That 882sq m site re-sold to Harvey Norman’s Katie Page the following year for $15.5 million and today is home to her boutique M3565 apartment building.
The new Baden Goddard-designed Van Lieshout home will have basement parking, two living levels, and a partial third level.
Its predecessor, an iconic home built more than 80 years ago, served as a holiday home for the Van Lieshouts.
The home’s purchase was far from John’s only Gold Coast property dalliance.
He controlled a double beachfront lot in Mermaid Beach’s Multi Millionaires’ Row, bought for $9.5 million in 2009 and home to a mansion that had been home to a string of high-profile owners, including entertainment entrepreneur Michael Edgely, bookie Terry Page, and later bankrupted milkman Ken Lacey.

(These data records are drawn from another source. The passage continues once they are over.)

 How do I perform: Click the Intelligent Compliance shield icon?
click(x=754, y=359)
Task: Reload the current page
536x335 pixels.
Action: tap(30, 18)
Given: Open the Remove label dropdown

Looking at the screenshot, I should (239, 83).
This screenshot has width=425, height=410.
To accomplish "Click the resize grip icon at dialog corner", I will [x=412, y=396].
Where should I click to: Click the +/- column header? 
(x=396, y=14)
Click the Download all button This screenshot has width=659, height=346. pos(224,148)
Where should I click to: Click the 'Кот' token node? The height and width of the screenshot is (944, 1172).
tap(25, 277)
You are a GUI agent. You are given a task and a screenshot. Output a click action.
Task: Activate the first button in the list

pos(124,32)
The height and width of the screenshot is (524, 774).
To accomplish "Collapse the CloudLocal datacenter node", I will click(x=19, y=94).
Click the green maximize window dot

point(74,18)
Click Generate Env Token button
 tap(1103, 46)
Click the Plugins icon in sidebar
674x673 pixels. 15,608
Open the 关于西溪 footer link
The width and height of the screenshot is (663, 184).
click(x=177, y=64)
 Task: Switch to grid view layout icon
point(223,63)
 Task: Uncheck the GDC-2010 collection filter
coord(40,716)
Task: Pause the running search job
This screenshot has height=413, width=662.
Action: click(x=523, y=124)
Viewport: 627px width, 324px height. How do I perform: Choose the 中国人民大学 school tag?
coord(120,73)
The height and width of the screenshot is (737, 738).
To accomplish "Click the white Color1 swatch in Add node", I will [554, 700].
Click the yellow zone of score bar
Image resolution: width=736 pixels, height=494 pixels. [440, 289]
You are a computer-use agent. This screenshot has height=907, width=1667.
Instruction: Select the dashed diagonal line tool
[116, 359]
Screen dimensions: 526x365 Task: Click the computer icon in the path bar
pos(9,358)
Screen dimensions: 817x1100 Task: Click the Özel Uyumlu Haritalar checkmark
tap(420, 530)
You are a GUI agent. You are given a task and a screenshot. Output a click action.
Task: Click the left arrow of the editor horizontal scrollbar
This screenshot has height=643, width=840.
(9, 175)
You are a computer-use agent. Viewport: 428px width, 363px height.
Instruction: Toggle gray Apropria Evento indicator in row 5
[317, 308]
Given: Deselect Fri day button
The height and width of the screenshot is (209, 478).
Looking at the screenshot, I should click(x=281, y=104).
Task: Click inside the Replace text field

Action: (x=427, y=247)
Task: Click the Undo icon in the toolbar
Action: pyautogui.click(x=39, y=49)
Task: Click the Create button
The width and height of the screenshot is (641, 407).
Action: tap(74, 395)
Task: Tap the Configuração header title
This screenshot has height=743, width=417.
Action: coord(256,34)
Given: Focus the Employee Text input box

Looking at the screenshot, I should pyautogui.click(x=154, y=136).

The 76-year-old John razed the house and went on to offer the land as either one lot or two, eventually selling it for $7.7 million.
John, when marketing the land, admitted a loss was likely.
“I bought it just after the big bust and at the time I thought most of the pain had gone,” he said at the time.
“I thought I could make some money on it but I was wrong.
“Luckily, I don’t make too many mistakes.”
John’s a self-made success story, arriving in Australia in 1960 with his parents and a dozen brothers and sisters and heading to a Brisbane migrant camp.
He started Super-A-Mart in 1970, sold it to private equity for $500 million in 2005, and retained ownership of many of the properties.
His worth has blossomed on the back of both property investments and also via development ventures through his Unison Projects arm.
The Southport Park shopping centre, in which he has supermarket chains Woolies, Coles and Aldi as major tenants, is among his Gold Coast assets.
He also owns Southport’s Primary Health Care centre.